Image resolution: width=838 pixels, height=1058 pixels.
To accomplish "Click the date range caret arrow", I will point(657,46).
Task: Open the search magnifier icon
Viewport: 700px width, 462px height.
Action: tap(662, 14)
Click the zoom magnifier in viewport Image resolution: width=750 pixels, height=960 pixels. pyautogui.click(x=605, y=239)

====

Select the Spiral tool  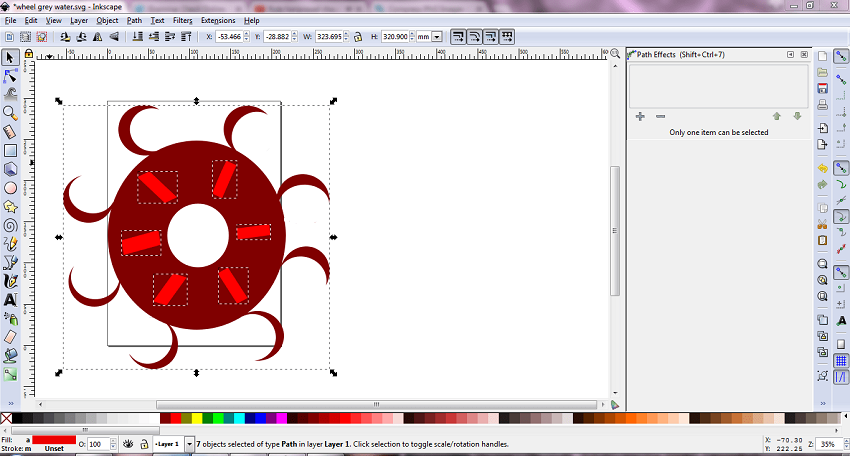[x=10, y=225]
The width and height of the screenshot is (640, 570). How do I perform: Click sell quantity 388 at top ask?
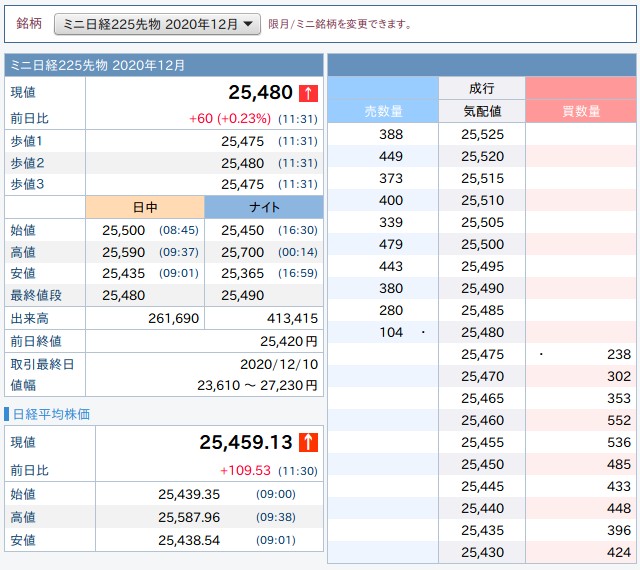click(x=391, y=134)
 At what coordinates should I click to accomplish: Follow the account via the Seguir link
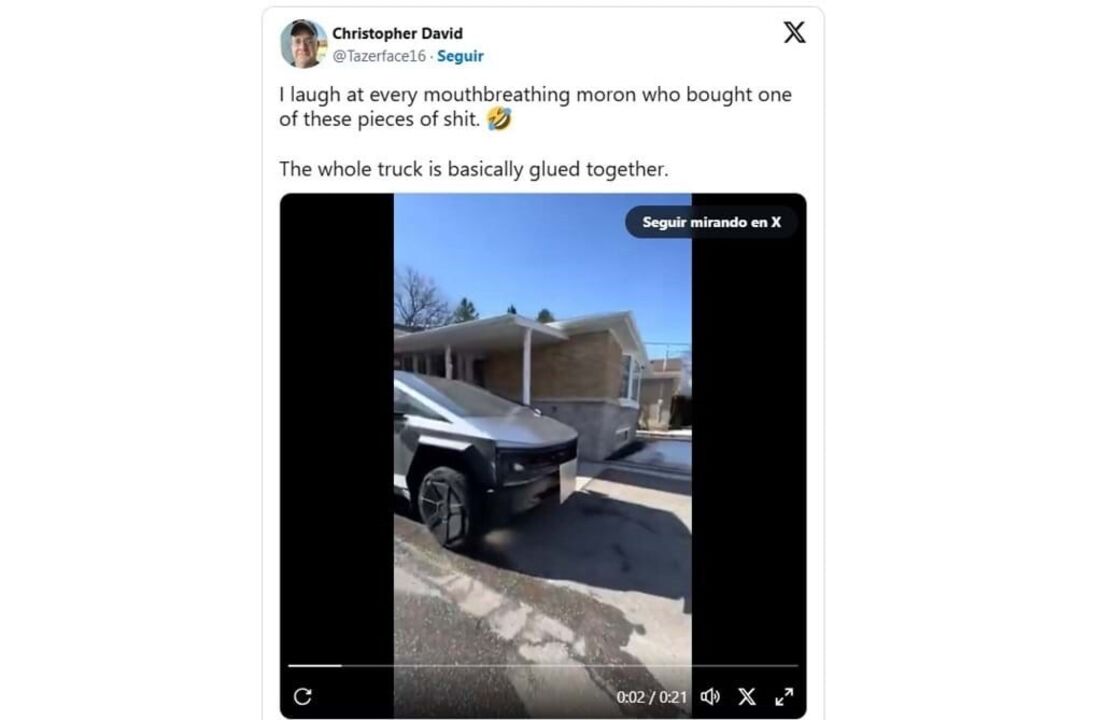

====

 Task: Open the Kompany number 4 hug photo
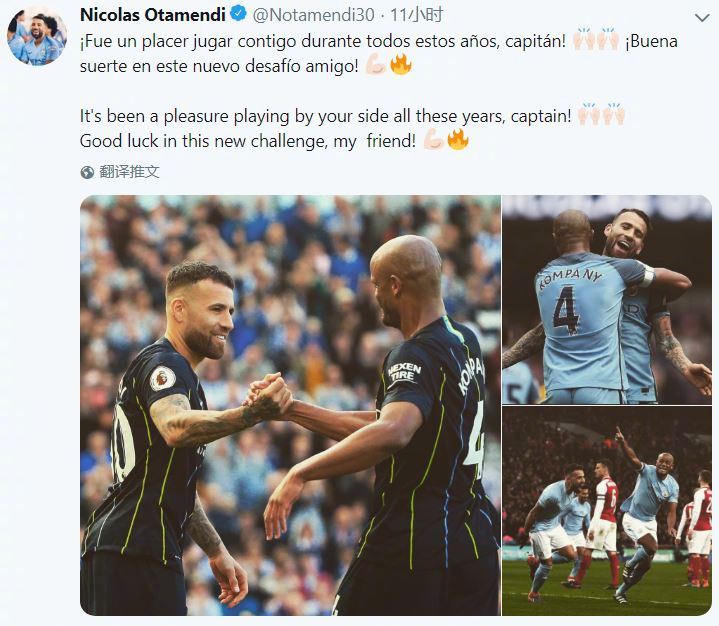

====

• What is needed:
Could you tally the lines of the listing above that contain the word "accomplish"? Give the number by itself.

• Result for this task:
2